[Angaben zu Zielpositionen]
= = = = = = =

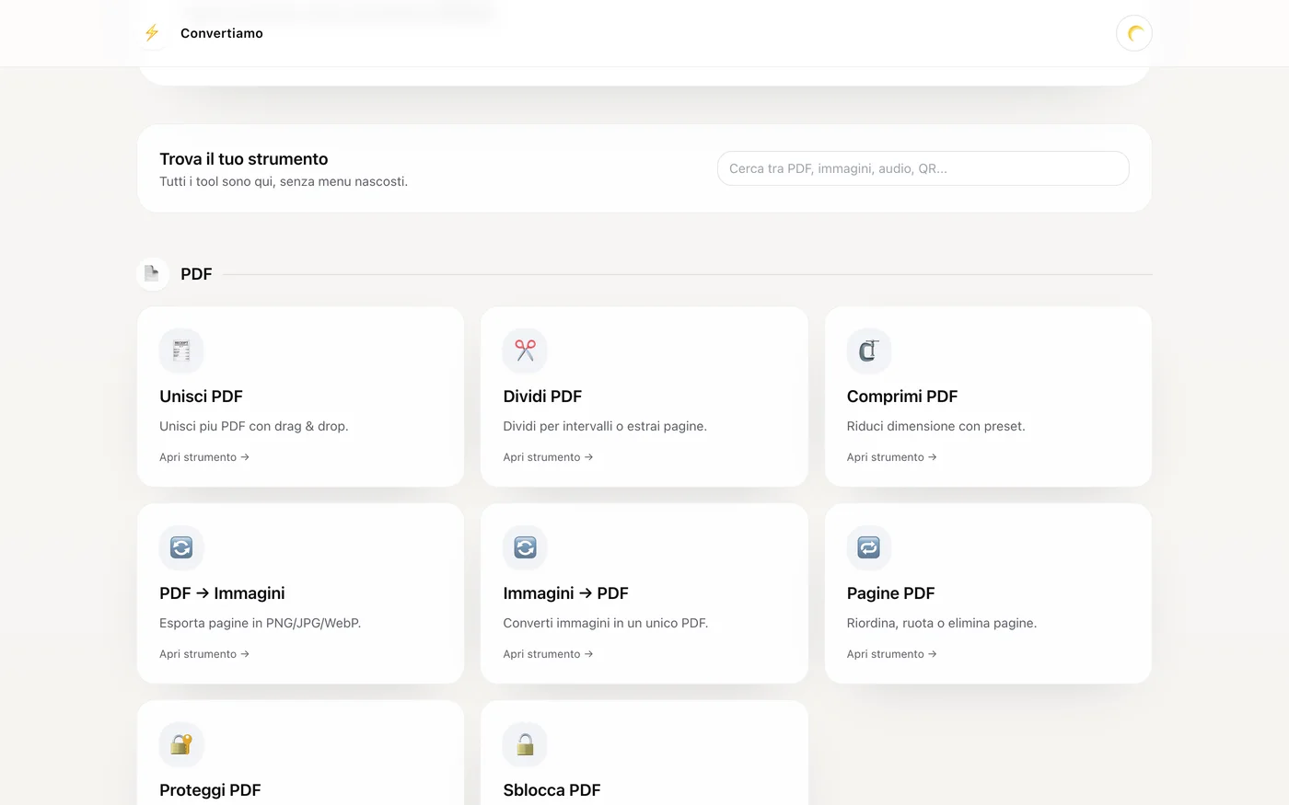Click the locked-with-key Proteggi PDF icon
1289x805 pixels.
(x=181, y=744)
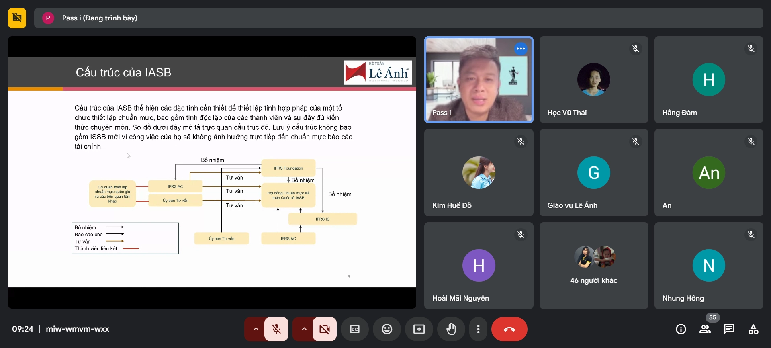Expand audio settings arrow beside microphone
Screen dimensions: 771x348
[x=256, y=329]
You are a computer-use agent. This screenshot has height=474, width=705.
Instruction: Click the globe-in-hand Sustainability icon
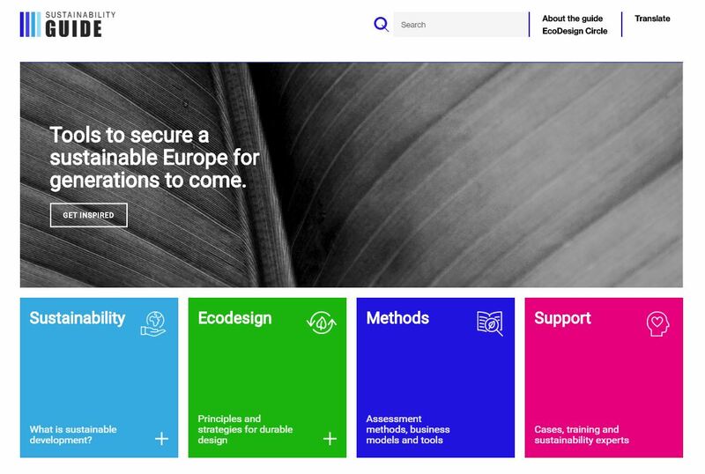[153, 323]
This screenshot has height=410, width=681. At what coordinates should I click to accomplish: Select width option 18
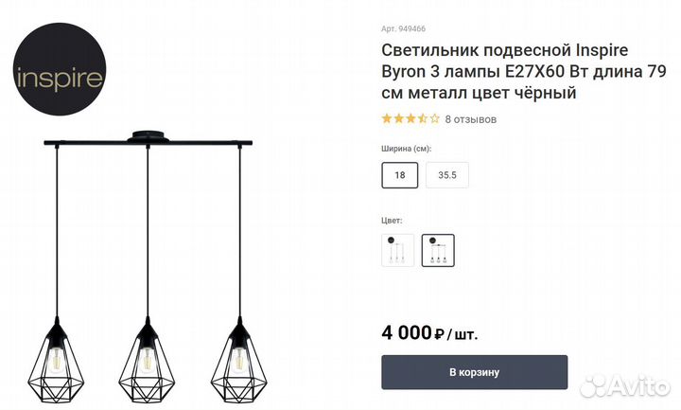[399, 175]
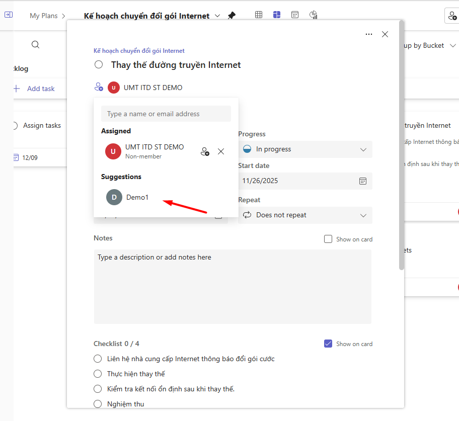
Task: Open the three-dot more options menu
Action: click(x=369, y=34)
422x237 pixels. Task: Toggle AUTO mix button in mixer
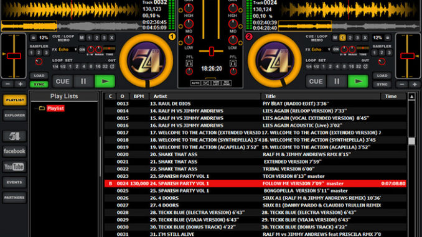(x=195, y=83)
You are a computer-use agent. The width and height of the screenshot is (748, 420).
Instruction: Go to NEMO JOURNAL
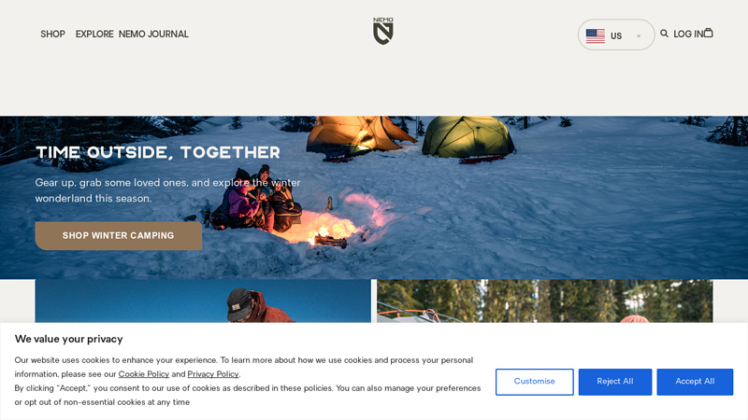pos(153,35)
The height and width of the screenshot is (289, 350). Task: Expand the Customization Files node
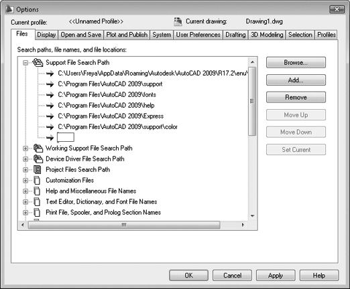[25, 181]
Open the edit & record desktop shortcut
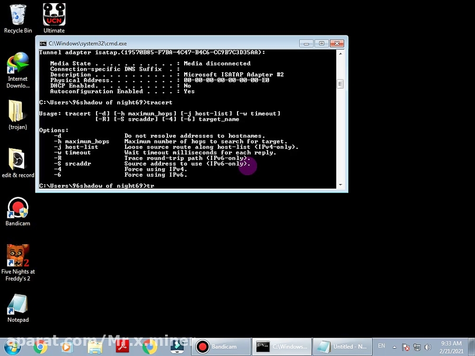Image resolution: width=475 pixels, height=356 pixels. (18, 161)
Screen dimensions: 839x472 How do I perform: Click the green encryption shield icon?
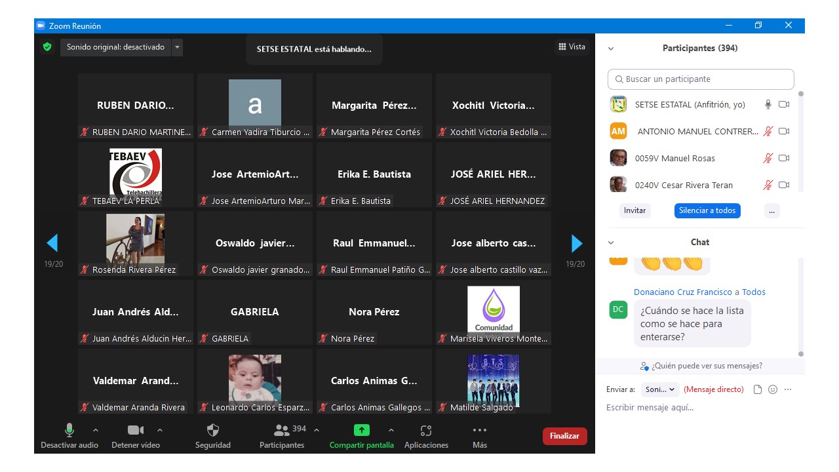[x=47, y=47]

= = = = = = =

Ziel der Übung
Gib die obige Auflistung vollständig und wortgetreu wieder, aber ohne die Bilder.

Lösung der Aufgabe
Click the locked-with-key Proteggi PDF icon
1289x805 pixels.
(x=181, y=744)
Expand audio settings arrow beside microphone
Screen dimensions: 771x348
[x=256, y=329]
You are a computer-use agent. This screenshot has height=474, width=705.
Instruction: Click the globe-in-hand Sustainability icon
[153, 323]
This screenshot has height=410, width=681. At what coordinates should I click to accomplish: Select width option 18
[399, 175]
Task: Open the three-dot more options menu
Action: click(x=369, y=34)
422x237 pixels. Task: Toggle AUTO mix button in mixer
(x=195, y=83)
You are a computer-use agent. The width and height of the screenshot is (748, 420).
Instruction: Go to NEMO JOURNAL
pos(153,35)
The height and width of the screenshot is (289, 350). Task: Expand the Customization Files node
[25, 181]
Open the edit & record desktop shortcut
Image resolution: width=475 pixels, height=356 pixels. (18, 161)
Screen dimensions: 839x472 How do I perform: Click the green encryption shield icon?
[x=47, y=47]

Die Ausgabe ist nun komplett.